Citation: Hansen MRH, Schlünssen V, Sandbæk A (2020) HemoDownloader: Open source software utility to extract data from HemoCue HbA1c 501 devices in epidemiological studies of diabetes mellitus. PLoS ONE 15(11): e0242087. https://doi.org/10.1371/journal.pone.0242087
Editor: Igor Kanovsky, Max Stern Yezreel Valley College, ISRAEL
Received: April 16, 2020; Accepted: October 26, 2020; Published: November 17, 2020
Copyright: © 2020 Hansen et al. This is an open access article distributed under the terms of the Creative Commons Attribution License, which permits unrestricted use, distribution, and reproduction in any medium, provided the original author and source are credited.
Data Availability: All relevant data are within the manuscript and its Supporting Information files. The newest version of HemoDownloader is available at GitHub (https://github.com/martinrunehassanhansen/HemoDownloader).
Funding: This work was supported by grants from Aarhus University Research Foundation (project number 81231, https://auff.au.dk/en/) and the National Research Centre for the Working Environment (project number 10322, https://nfa.dk/). The funders had no role in study design, data collection and analysis, decision to publish, or preparation of the manuscript.
Competing interests: I have read the journal's policy and the authors of this manuscript have the following competing interests: AS reports personal fees from Sanofi Aventis and personal fees from Novo Nordisk DK, outside the submitted work. MRHH and VS have nothing to disclose.
Introduction
Diabetes mellitus is a group of medical conditions characterized by insulin resistance and/or decreased insulin production, resulting in hyperglycemia [1]. The Global Burden of Disease Study estimated that in 2017, the global prevalence of diabetes mellitus was 476 million, and the diseases caused 1.4 million deaths [2].
The diagnosis of diabetes mellitus is often made based on measurement of fasting plasma glucose (FPG) or an oral glucose tolerance test (OGTT). Both of these tests require patients to fast [3], which can pose a logistical challenge. Glycated hemoglobin A (HbA1c) is a compound formed in the bloodstream by a non-enzymatic chemical reaction between glucose and hemoglobin. HbA1c is a measure of the average plasma glucose levels in the last 8–12 weeks [3], and it is approved by the World Health Organization for the diagnosis of diabetes mellitus, provided that appropriate quality control measures are in place, and the patient does not have other medical conditions rendering the results unreliable [3]. HbA1c analysis does not require fasting [3], making it an attractive alternative to diagnosis based on FPG and/or OGTT. Furthermore, HbA1c is recommended by the American Diabetes Association as the main measure of glycemic control among patients already diagnosed with diabetes [4].

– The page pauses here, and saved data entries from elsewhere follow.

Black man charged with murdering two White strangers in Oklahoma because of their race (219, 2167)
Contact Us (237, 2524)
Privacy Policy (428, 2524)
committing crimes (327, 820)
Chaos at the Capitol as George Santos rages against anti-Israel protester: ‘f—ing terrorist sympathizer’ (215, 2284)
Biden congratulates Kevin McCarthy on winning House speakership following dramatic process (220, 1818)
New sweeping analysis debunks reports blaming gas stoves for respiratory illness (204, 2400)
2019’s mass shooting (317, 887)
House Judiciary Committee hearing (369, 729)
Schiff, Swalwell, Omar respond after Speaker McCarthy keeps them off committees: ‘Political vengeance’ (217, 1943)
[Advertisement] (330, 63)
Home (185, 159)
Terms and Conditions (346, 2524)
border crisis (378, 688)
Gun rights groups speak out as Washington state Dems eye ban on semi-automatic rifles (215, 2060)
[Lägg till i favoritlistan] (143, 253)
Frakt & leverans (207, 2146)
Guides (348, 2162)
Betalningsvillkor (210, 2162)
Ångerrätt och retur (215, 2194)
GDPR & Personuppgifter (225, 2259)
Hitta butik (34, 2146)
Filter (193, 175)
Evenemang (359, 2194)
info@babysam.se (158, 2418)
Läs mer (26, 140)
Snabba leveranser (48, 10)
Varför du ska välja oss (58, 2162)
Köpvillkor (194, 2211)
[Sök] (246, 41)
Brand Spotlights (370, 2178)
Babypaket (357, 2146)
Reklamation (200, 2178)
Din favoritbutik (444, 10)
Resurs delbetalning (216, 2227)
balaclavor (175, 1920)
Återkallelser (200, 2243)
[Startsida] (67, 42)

Epidemiological studies of diabetes mellitus are needed to monitor the burden of the disease and to investigate novel risk factors for its development. Many of the world’s diabetic patients live in low- and middle-income countries [2] where conducting epidemiological studies is challenging, especially if biological samples have to be transported long distances for analysis at centralized biochemical labs. Point-of-care devices for the measurement of HbA1c exist and have the potential to simplify data collection for studies of diabetes mellitus in such settings. Our partners and we recently carried out an epidemiological study on glycemic regulation in Uganda [5, 6]. Our main outcome was HbA1c, determined by the point-of-care device HemoCue HbA1c 501 (HemoCue AB, Ängelholm, Sweden, www.hemocue.com). No software is currently available for extracting the analysis results from the device memory, so we developed the open source HemoDownloader utility to perform this task, in order to not rely solely on data collectors’ manual recording of results.
Methods
The software was developed for use in and tested during data collection for the “Pesticide Exposure, Asthma and Diabetes in Uganda” (PEXADU) study, which was a short-term observational cohort study on health effects of pesticide exposure among smallholder farmers in the semi-urban Wakiso District of Uganda. We recruited 364 farmers, most of whom underwent three HbA1c tests each from September 2018 to February 2018. Hence, more than 1000 HbA1c analyses were conducted during the study. Study findings have been reported elsewhere [5, 6].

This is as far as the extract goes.